One caller had read in two different articles that it was important to water plants in the fall before hard freezes. Fortunately for her plants, she was out purchasing a new nozzle for her hose when I returned her call. Why fortunate? It bought them some time and perhaps a chance at continued life. You see, she had been planning to water as many plants as she could before very cold temperatures arrived in the next 24 hours. Luckily she checked her messages before heading outside with her purchase and intentions.
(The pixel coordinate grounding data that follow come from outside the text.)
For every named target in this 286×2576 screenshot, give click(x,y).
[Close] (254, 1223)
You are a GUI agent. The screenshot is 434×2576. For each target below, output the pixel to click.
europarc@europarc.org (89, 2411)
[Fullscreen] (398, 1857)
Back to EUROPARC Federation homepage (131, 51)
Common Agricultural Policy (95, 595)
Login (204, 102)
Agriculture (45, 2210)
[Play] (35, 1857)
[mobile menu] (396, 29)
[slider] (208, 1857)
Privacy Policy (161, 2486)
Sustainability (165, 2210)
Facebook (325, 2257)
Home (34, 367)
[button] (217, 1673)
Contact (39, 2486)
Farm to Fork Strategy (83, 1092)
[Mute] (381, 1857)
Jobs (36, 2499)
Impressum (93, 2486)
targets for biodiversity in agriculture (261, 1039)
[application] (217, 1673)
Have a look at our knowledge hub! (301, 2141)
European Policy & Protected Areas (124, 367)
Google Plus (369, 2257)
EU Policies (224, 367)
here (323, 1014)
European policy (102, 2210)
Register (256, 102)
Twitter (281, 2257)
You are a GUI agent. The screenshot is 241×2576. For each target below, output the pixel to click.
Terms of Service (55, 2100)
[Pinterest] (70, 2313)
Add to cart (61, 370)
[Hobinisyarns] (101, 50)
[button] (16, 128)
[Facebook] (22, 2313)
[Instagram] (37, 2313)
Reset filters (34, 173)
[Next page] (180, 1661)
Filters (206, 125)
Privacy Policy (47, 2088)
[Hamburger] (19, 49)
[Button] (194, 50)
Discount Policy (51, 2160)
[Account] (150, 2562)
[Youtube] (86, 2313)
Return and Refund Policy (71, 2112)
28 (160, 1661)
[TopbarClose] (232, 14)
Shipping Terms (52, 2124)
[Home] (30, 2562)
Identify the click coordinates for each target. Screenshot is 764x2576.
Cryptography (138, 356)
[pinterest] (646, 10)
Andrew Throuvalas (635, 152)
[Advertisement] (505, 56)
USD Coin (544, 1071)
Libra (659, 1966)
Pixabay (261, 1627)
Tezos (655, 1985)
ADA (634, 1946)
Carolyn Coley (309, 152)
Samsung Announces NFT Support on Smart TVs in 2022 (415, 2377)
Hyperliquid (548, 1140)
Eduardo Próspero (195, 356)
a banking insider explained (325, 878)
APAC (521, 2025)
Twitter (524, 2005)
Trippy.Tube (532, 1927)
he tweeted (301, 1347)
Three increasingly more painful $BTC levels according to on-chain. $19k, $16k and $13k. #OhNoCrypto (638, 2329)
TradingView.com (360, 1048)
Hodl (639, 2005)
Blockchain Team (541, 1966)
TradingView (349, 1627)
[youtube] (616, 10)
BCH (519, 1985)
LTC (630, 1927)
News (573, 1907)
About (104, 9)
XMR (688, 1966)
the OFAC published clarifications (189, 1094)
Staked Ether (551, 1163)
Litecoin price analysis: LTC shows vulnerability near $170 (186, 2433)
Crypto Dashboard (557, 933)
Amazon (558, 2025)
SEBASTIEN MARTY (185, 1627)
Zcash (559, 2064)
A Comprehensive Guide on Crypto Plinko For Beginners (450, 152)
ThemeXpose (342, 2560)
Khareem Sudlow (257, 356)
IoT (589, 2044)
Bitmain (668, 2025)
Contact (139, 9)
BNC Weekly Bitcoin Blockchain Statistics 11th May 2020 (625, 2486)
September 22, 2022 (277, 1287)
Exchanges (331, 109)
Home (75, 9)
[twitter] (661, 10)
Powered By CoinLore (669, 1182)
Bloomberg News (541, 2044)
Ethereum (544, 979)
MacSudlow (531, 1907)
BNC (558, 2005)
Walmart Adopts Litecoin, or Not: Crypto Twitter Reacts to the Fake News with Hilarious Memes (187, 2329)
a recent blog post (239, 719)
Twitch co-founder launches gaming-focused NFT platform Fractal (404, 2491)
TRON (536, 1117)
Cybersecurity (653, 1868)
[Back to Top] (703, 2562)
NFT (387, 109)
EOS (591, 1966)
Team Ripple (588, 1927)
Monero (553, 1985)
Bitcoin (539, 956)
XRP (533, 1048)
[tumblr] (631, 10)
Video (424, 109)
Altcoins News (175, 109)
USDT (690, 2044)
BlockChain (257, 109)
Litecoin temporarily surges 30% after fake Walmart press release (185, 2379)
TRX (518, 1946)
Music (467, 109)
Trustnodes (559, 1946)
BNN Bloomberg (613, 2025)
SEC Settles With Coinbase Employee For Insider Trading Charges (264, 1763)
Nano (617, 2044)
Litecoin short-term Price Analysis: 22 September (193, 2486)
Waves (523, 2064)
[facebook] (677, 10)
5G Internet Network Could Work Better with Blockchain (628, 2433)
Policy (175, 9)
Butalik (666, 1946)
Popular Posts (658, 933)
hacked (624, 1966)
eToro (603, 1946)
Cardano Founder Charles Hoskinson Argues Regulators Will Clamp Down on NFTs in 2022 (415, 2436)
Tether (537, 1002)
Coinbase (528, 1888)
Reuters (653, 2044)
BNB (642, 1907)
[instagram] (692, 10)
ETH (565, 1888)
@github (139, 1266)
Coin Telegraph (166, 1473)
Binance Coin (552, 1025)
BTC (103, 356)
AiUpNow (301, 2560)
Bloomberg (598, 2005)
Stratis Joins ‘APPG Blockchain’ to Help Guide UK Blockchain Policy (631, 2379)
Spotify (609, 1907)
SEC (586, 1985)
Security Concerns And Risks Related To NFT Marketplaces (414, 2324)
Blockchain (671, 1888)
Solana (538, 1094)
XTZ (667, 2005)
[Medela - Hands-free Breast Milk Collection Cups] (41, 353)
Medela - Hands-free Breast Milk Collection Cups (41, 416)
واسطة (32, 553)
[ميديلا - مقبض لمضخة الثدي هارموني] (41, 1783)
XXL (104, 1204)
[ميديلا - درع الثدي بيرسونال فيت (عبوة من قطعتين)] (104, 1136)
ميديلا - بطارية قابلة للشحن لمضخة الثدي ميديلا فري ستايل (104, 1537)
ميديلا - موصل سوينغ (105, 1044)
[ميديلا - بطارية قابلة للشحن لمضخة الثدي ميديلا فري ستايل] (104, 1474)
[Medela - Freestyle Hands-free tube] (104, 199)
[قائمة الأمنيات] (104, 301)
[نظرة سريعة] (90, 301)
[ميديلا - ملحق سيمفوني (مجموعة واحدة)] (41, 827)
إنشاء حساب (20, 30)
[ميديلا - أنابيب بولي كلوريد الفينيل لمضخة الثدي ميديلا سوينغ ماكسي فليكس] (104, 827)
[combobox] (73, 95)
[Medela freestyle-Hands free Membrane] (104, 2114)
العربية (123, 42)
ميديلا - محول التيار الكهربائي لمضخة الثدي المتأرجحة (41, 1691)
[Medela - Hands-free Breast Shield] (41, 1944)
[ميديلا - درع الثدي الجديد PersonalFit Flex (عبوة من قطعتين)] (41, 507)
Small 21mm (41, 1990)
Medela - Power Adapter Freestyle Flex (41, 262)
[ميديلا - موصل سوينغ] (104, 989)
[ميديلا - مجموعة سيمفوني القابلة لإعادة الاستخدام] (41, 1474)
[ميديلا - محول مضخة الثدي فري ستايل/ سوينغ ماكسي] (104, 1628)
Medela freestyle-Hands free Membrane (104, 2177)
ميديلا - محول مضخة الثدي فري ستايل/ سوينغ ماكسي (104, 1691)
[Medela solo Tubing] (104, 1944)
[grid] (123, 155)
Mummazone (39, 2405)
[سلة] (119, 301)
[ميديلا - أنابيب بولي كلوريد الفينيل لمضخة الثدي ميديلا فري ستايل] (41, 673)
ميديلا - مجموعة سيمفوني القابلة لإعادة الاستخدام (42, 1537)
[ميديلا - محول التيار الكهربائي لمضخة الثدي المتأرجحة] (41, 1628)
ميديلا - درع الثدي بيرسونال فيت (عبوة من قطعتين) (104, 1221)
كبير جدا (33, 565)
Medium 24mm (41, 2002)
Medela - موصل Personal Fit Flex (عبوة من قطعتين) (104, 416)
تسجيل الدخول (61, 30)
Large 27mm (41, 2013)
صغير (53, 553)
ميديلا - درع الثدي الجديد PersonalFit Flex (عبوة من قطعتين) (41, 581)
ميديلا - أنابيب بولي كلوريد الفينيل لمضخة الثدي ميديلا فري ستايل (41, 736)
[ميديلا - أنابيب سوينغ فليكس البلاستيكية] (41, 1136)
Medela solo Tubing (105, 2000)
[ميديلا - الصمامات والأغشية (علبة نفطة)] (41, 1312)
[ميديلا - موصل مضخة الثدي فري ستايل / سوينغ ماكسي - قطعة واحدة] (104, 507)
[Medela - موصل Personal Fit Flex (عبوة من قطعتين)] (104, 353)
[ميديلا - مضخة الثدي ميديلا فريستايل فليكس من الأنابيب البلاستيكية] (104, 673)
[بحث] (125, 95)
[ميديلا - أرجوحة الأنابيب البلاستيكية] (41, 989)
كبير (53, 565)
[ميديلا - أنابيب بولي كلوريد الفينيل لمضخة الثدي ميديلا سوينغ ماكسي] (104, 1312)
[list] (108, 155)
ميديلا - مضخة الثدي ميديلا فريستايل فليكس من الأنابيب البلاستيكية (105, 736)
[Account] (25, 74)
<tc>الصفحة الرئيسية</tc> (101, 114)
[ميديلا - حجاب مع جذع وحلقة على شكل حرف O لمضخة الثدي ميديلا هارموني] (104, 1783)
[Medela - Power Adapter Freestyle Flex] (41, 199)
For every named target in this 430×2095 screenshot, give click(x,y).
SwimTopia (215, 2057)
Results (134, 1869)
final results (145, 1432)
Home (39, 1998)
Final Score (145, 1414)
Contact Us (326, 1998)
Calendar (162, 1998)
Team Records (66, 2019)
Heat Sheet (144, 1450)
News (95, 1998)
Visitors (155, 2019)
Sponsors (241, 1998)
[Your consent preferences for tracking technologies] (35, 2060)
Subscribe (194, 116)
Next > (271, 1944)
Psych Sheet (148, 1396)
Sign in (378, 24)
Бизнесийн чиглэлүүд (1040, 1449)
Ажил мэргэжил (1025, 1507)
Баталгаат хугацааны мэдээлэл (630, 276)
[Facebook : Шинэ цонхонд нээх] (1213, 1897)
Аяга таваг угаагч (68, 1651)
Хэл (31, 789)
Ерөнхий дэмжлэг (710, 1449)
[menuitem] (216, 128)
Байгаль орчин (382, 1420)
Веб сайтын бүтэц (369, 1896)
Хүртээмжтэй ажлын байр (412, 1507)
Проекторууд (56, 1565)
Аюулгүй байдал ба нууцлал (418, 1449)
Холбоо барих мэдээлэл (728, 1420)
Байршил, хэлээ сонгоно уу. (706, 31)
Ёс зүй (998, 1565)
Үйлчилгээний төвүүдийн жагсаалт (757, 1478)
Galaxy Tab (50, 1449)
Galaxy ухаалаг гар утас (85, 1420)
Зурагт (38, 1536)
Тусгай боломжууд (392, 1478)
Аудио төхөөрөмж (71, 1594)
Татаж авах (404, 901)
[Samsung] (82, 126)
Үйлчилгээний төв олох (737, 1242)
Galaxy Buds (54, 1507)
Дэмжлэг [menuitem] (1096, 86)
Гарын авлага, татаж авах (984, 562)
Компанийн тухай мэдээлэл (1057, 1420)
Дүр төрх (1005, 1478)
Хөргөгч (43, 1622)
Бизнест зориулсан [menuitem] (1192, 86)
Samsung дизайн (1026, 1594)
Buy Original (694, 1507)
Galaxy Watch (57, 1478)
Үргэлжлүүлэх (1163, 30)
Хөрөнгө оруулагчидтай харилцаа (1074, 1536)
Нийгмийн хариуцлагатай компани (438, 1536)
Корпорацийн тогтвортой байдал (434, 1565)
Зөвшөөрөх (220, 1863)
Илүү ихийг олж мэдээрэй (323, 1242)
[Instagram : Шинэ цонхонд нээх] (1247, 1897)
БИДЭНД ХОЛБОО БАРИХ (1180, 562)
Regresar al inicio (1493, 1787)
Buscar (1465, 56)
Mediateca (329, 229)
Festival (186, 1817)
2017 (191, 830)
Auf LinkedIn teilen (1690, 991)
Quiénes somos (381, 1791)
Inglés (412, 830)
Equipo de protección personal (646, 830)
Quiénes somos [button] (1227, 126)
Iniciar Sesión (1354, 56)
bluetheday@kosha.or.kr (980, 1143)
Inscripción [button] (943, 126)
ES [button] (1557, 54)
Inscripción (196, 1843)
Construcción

The woman’s interpretation of “watering before hard freezes” was to do just that, apply water to her plants just before a hard freeze arrives. I explained that the author meant that water should be applied in the weeks before the ground freezes, not immediately before. She admitted that it seemed counter-intuitive to apply water which would then freeze in the ground, resulting in frost-heaved plants. I guess that’s a lesson for all of us to write clearly.
The next person wanted to know if it was too late to prune her roses and control disease. No, I gently responded, it was a bit early. Perhaps longer canes could be removed to prevent them from whipping around in winter winds and breaking. And she could certainly rake up fallen leaves to reduce inoculum for next year. She wasn’t sure her plants actually had any diseases; she had just read that fall was a good time to take preventive action. In the arid West pruning roses in the fall can exacerbate winter cane injury and desiccation.